The letter that came with the dummy bomb not only had the ransom demand of Rs. 10 lakh but also had some details about the merchant that only an acquaintance could know. The letter stated that Gupta had a lot of money, and if he did not pay the ransom, they would blow him up with a bomb. The letter further stated that he would have to face the consequences if he informed the Police.

Nov 16, 2021 — Hong Kong

Letters containing highly corrosive substances were delivered to two Hong Kong courts on Tuesday, prompting the deployment of bomb disposal officers and sparking the second round of evacuations in less than a week related to judicial intimidation.
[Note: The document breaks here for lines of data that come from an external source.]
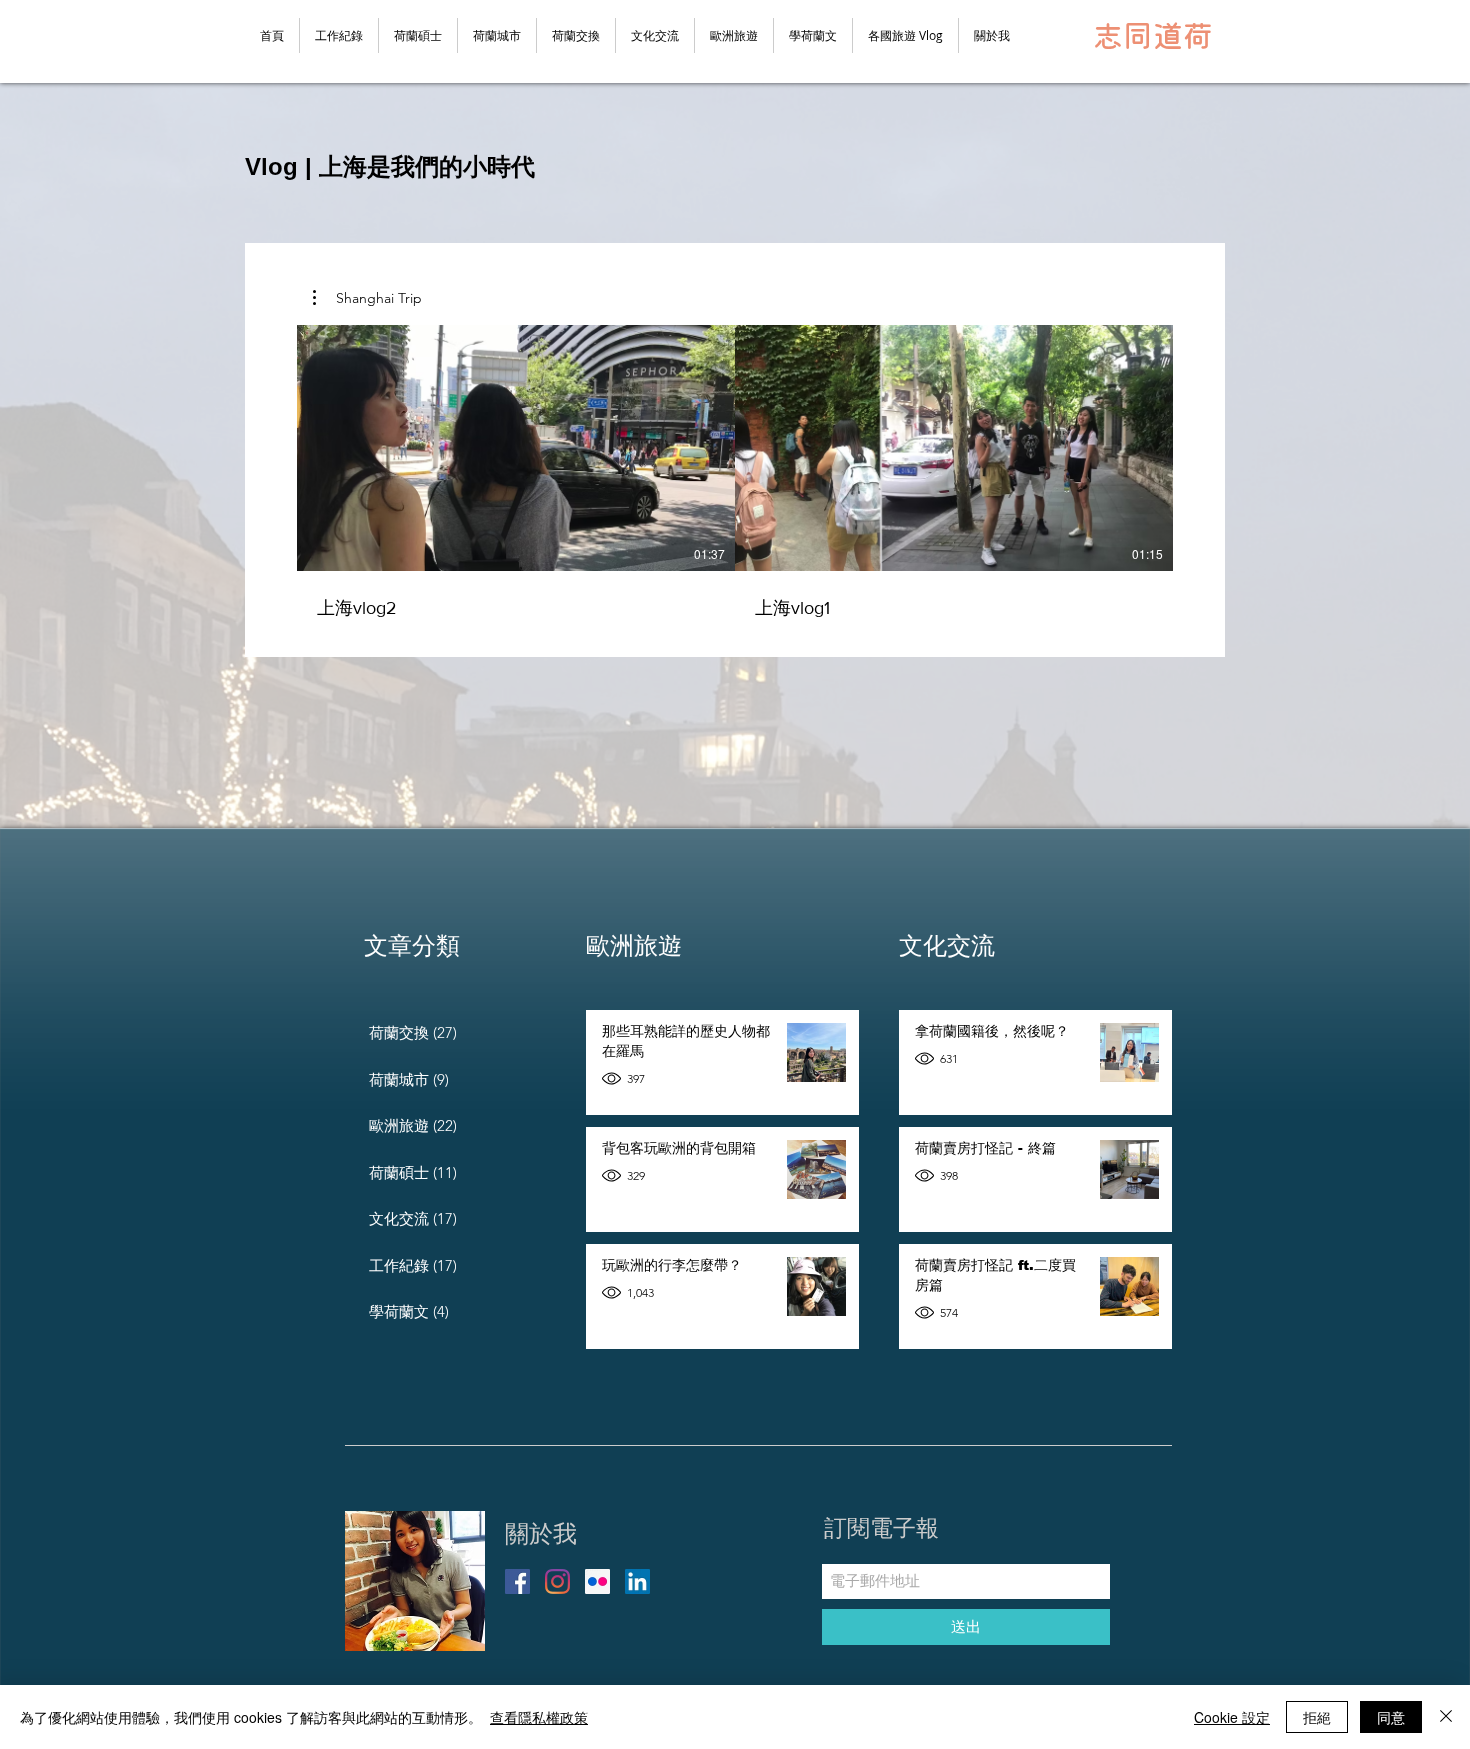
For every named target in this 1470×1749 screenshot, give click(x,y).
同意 (1391, 1717)
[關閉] (1446, 1717)
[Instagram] (557, 1581)
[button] (905, 35)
One letter sent to Sha Tin Court was addressed to Magistrate Pang Leung-ting, while the other, sent to West Kowloon Court, was intended for Deputy Judge Kathie Cheung Kit-yee, who was also the target of a similar delivery last week, according to a police source.

The source said Tuesday’s letters were found to contain lye, also known as caustic soda or sodium hydroxide, a substance capable of causing chemical burns. It is used in a variety of manufacturing processes. The highly corrosive chemical was also sent to Cheung last Thursday, prompting an evacuation.

Nov 11, 2021 — India

Police are questioning Arindam Sen — a doctor attached to KPC hospital — to find out why he sent threat letters to government officials, including one to Calcutta University vice-chancellor Sonali Chakravarti Banerjee that said her husband would be killed.

The letters Sen had sent included one to the head of the pharmacology department, where he works as an assistant professor.

Sen recently lost his mother and had been staying alone in his Amherst Street home in north Kolkata, the police said. “We have learned from his colleagues and neighbours that he is fighting a divorce suit with his second wife. His father died long ago and his mother passed away recently. Since then, he had been staying alone. He has very few relatives,” said an officer.

“Seven letters were sent on October 25 from a Sarat Bose Road post office and Sen was connected to all the senders or recipients in some way. In some, he used his original name to undersign,” said the officer.